This isn't the first thing the courts have ruled against. But enforcement and compliance has been the real bottleneck.
The big difference here is that there is no real bottleneck.
Tariffs are a tax. Importers fill out paperwork as part of the payment process to show 'Yup, here's the payment for the 10% tariffs we gotta pay'. And they pay this money because they will get into legal trouble if they don't do so, just like you'll get into legal trouble if you refuse to pay type of tax.
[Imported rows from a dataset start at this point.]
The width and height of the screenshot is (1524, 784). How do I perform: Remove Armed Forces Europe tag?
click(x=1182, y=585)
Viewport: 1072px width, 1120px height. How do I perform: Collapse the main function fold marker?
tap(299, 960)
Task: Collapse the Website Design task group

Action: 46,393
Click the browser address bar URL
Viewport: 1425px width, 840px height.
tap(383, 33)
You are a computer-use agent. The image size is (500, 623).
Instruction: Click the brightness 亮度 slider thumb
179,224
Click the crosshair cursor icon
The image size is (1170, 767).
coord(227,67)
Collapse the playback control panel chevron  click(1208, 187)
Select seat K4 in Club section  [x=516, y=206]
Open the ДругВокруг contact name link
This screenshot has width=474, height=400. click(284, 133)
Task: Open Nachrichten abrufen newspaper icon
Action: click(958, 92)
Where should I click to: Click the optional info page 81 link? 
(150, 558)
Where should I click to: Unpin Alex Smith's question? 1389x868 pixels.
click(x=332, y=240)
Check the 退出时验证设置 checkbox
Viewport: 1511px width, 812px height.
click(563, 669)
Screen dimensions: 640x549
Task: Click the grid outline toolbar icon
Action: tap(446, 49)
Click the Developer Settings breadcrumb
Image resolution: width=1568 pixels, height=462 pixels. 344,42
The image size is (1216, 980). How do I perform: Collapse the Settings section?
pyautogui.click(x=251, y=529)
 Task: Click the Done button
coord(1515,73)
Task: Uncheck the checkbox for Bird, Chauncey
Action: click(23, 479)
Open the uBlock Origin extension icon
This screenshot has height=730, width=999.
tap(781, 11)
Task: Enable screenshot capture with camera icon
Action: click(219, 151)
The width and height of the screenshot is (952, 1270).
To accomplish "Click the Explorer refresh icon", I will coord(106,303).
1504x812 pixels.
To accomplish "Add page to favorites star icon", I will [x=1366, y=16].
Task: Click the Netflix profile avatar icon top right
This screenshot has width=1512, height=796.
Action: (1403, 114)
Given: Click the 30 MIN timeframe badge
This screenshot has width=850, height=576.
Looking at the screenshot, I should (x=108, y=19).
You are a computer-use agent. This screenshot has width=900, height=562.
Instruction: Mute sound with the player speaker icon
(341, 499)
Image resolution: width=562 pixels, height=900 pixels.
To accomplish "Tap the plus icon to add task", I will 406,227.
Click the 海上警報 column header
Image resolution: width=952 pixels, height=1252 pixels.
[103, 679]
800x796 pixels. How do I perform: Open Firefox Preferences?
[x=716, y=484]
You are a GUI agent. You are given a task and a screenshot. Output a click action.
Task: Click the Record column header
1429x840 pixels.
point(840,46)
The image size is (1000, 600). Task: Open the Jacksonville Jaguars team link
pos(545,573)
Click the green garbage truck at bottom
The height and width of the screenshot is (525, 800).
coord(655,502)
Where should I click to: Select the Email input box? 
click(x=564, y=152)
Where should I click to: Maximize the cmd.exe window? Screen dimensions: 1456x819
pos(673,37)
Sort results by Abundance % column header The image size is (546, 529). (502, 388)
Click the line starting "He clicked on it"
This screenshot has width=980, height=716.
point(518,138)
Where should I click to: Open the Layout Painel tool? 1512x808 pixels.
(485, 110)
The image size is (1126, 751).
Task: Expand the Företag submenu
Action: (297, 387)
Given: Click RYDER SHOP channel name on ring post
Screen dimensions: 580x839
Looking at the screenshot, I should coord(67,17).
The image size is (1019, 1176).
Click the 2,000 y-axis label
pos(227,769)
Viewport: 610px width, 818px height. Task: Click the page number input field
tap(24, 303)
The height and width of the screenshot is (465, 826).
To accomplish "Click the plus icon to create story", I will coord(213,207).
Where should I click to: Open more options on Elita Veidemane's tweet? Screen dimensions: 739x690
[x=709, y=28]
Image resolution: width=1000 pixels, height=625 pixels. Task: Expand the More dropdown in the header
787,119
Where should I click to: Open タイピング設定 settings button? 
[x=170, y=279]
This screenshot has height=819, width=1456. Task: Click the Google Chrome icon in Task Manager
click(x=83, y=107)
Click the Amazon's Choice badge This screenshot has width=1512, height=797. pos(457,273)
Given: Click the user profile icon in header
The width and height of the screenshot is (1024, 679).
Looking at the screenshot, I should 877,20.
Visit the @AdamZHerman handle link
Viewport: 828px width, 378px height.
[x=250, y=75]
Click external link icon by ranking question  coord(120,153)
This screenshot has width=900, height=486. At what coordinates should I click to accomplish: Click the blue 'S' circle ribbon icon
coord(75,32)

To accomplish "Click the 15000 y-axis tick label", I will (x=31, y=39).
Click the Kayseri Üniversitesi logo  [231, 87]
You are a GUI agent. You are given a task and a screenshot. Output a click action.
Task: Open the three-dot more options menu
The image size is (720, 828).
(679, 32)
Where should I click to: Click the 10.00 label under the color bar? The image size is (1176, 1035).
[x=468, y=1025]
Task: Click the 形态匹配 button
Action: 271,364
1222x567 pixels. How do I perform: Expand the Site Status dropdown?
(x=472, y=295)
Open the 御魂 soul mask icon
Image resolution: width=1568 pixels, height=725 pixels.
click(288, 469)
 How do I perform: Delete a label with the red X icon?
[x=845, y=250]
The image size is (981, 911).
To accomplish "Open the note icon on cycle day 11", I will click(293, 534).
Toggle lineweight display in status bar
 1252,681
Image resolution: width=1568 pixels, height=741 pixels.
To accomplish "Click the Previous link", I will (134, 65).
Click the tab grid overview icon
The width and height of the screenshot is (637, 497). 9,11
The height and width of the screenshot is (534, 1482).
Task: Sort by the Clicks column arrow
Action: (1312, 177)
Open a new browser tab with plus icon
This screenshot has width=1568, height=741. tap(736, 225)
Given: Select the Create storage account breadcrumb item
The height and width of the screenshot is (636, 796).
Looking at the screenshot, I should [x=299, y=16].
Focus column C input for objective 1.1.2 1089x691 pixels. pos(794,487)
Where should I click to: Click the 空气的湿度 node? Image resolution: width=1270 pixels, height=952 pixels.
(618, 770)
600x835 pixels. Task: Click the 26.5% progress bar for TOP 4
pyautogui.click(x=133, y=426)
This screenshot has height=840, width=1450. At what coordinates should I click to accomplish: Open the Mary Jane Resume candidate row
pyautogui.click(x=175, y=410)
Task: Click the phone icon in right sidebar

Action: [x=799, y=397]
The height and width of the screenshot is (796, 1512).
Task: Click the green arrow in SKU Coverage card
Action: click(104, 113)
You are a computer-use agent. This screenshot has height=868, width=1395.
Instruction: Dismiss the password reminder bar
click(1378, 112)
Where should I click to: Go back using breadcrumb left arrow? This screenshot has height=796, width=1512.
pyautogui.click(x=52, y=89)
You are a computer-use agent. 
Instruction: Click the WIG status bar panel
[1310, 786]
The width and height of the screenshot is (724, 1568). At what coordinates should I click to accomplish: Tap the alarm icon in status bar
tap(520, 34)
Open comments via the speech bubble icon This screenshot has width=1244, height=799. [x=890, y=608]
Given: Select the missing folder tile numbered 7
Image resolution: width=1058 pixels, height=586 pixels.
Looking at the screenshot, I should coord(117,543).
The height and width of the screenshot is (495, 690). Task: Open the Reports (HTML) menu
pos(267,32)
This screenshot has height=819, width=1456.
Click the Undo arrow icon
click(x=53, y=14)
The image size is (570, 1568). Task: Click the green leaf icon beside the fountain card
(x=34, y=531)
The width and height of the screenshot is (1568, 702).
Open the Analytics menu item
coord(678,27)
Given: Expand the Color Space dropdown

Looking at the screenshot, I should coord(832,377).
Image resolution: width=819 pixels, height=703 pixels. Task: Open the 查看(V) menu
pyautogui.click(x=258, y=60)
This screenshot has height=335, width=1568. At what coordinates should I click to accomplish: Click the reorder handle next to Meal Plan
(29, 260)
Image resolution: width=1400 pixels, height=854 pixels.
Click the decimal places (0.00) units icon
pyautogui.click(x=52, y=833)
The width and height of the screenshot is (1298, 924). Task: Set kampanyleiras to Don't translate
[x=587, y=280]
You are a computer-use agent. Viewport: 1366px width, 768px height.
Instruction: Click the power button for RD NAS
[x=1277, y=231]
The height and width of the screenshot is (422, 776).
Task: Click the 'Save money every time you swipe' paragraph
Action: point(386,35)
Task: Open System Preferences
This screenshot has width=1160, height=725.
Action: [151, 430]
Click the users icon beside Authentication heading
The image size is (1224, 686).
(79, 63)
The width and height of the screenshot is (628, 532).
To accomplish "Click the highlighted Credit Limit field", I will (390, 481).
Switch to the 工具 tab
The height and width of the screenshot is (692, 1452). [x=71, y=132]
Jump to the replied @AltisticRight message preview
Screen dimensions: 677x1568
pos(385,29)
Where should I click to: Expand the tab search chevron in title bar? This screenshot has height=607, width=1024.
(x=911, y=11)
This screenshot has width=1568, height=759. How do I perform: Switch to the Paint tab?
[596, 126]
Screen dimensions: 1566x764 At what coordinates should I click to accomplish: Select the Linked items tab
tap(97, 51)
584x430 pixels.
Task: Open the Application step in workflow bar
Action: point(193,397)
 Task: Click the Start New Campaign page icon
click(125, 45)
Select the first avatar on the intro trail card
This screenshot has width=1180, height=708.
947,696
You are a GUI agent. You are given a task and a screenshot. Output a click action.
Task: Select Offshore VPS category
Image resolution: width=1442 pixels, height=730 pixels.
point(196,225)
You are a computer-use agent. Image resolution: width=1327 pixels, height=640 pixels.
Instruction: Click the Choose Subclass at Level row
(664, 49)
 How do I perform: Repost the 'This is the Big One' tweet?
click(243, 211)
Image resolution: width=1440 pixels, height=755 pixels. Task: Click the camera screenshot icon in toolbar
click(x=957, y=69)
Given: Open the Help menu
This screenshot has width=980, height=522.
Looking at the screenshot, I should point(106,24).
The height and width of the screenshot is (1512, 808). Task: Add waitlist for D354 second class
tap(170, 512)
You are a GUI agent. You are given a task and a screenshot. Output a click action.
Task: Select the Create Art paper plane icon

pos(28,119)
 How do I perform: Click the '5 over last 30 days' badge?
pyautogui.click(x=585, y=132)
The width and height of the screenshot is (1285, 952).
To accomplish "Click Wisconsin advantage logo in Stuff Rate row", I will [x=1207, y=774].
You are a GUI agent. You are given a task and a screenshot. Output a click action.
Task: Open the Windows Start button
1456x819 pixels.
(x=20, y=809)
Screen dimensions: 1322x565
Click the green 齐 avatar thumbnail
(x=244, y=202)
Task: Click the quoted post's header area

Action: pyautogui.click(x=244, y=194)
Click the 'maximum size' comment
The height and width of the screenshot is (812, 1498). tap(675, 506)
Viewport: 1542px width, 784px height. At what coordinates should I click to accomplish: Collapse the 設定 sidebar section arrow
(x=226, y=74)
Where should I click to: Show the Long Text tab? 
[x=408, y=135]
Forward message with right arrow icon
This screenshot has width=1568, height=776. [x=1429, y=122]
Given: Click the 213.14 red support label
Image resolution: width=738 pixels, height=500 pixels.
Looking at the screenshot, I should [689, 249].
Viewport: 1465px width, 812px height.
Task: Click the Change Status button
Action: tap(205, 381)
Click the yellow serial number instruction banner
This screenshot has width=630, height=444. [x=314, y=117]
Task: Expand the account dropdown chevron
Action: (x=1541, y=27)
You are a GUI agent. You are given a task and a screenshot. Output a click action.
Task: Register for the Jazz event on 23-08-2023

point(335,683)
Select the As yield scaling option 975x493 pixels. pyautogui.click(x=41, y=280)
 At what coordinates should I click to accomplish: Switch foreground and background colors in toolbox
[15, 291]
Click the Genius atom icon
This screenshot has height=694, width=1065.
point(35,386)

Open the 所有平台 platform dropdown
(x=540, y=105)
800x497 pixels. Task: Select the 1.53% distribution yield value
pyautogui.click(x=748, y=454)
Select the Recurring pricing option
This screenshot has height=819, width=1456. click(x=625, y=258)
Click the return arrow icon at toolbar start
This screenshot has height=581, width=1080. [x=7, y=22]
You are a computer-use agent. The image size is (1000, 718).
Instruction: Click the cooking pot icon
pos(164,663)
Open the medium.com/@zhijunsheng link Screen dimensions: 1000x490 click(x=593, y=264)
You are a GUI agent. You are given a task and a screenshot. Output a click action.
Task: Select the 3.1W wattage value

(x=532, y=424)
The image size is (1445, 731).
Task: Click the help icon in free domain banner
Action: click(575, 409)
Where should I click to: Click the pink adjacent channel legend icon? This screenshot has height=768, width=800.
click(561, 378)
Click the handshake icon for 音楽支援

And that's the key word here 'legal trouble'. Apologies for briefly going into more serious P&R for a second here but this isn't like the courts going 'Hey, stop grabbing and deporting people who are here legally' and then the admin continuing to do that before the courts can stop it.
The courts
need to be on board with these tariffs in order for them to be effective because if the court has ruled 'Yeah nah putting these tariffs in place was illegal', then there is no legal trouble for anyone who refuses to pay them. Even if the admin goes 'DON'T CARE WHAT THE CORRUPT AND RIGGED COURT SAYS STILL PAY THE TARIFFS OR WE'LL GO AFTER YOU IF YOU DON'T' well uhh that would absolutely not hold up in court because the case was literally saying 'Yeah he can't set tariffs like this'
And if Trump tells the USITC and CBP to keep collecting these illegal tariffs, they will be held in contempt and arrested and imprisoned. And sure 'What if he pardons them?', well he can only pardon to the crime itself - if he pardons these people and they go right back to trying to collect these tariffs, they can be arrested again for committing a new crime. And do you really think these people would want to keep on doing this cycle of facing arrest, jail time, then being pardoned just because the President told them to ignore this court order and keep trying to collect these tariffs?
(To say nothing of how this ruling has given him an out by spelling out exactly how he can do broad tariffs: it states that under Section 122 of the Trade Act of 1974, the president has the authority to enact a maximum 15% tariffs for a maximum 150 days, unless extended by Congress, specifically to deal with 'large and serious balance-of-payments deficits'. Which seems like 'Oh so what's changing then?' well I mean for starters - now he can't just go 'I DECLARE 40% TARIFFS EFFECTIVE IN ONE MONTH!!!' (people tell him that will hug the economy over so much) 'I DECLARE A PAUSE ON THESE TARIFFS THEY WILL BE 20% TARIFFS FOR 90 DAYS WHILE WE WORK OUT SOME GREAT TRADE DEALS, TREMENDOUS TRADE DEALS. THE MOST BEAUTIFUL ONES, THEY'LL BENEFIT ALL OUR NATIONS THE BEAUTIFUL ONES (THE US OF AMERICA) AND THE SLIGHTLY LESS BEAUTIFUL ONES', it's adding bureaucratic procedures that have to be followed and makes it so it's no-t just his random whims deciding if tariffs get paused, increased, decreased, etc.